Zachary Lucas Hudgins (born December 12, 1968) is an American politician who served as a member of the Washington House of Representatives for the 11th Legislative District from 2003 to 2021. His District included Renton, Tukwila and South Seattle.

==Early life and education==
Born in Austin, Texas, Hudgins has a degree from the University of Notre Dame in Notre Dame, Indiana.

== Career ==
Prior to his career in politics, Hudgins worked at Amazon.com as a project manager and program manager with Microsoft. He has also worked as a campaign manager for various Democratic congressional candidates.

===Politics===
On November 1, 2011, Hudgins announced his candidacy for the office of the Secretary of State of Washington in the 2012 general election. On March 12, 2012, Hudgins withdrew from the race, focusing instead on running for an additional term representing the 11th District.

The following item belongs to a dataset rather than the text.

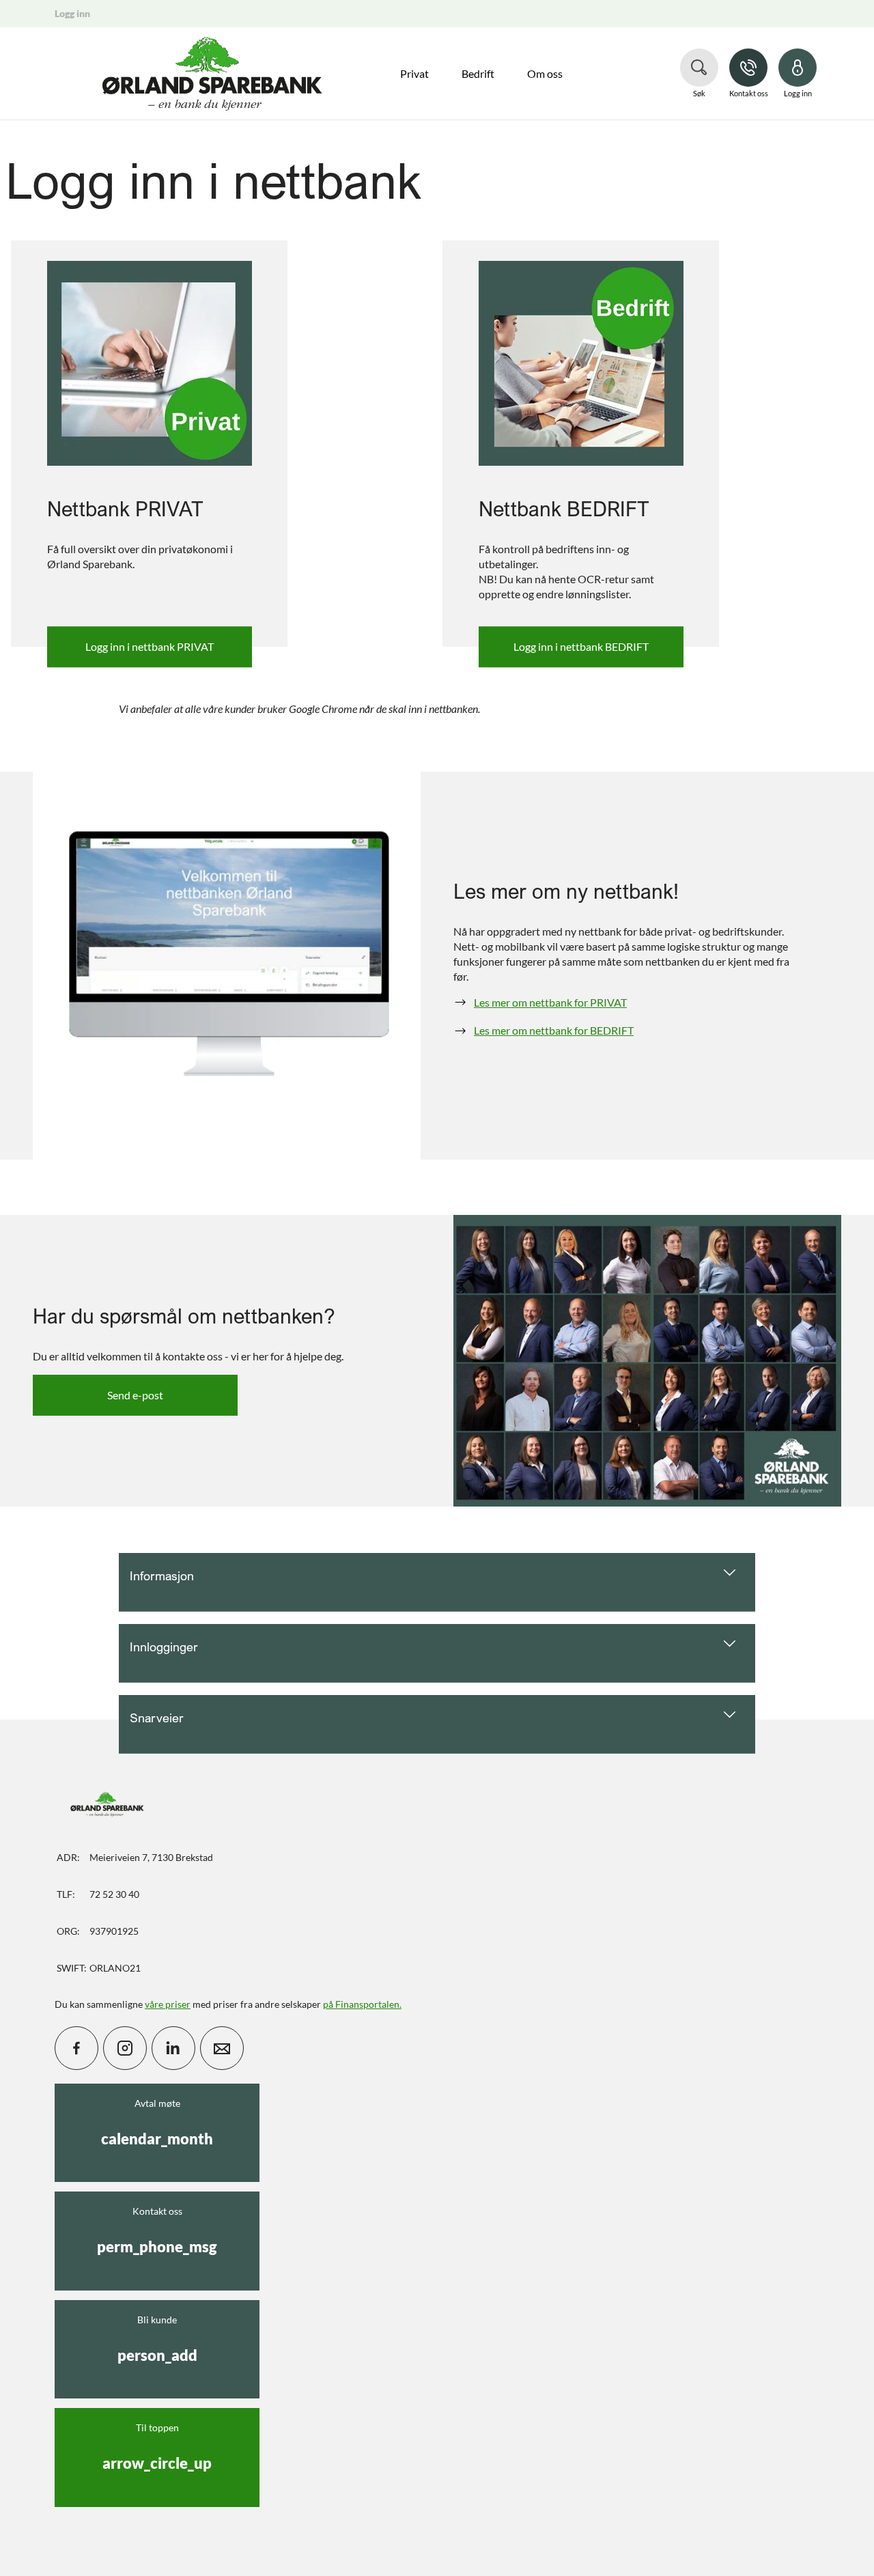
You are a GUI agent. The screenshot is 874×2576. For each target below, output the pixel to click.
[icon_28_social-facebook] (76, 2048)
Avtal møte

Zack Hudgins ran for the office of King County Director of Elections in 2015, losing to Julie Wise, the Deputy Director of the Department.

His committee assignments included Business & Financial Services, General Government Appropriations & Oversight (Chair) and Ways & Means. He is active in the Beacon Alliance of Neighbors and the SW King County Chamber of Commerce. He is also a member of the Greater Renton Chamber of Commerce and the Highlands Community Association. Hudgins has led seminars on democracy in the newly independent republics of Ukraine and Kyrgyzstan and in Iraq, with the National Democratic Institute.

He was defeated in the 2020 primary election by fellow Democrat David Hackney who criticized his moderate voting record.